►
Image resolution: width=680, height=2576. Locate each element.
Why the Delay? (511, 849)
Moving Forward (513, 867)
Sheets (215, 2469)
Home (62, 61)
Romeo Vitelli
◄
*Exercise brief*.
Reproduce the entire listing word for word.

*Exercise answer*.
Image resolution: width=680, height=2576. Locate each element.
Why the Delay? (511, 849)
Moving Forward (513, 867)
Sheets (215, 2469)
Home (62, 61)
Romeo Vitelli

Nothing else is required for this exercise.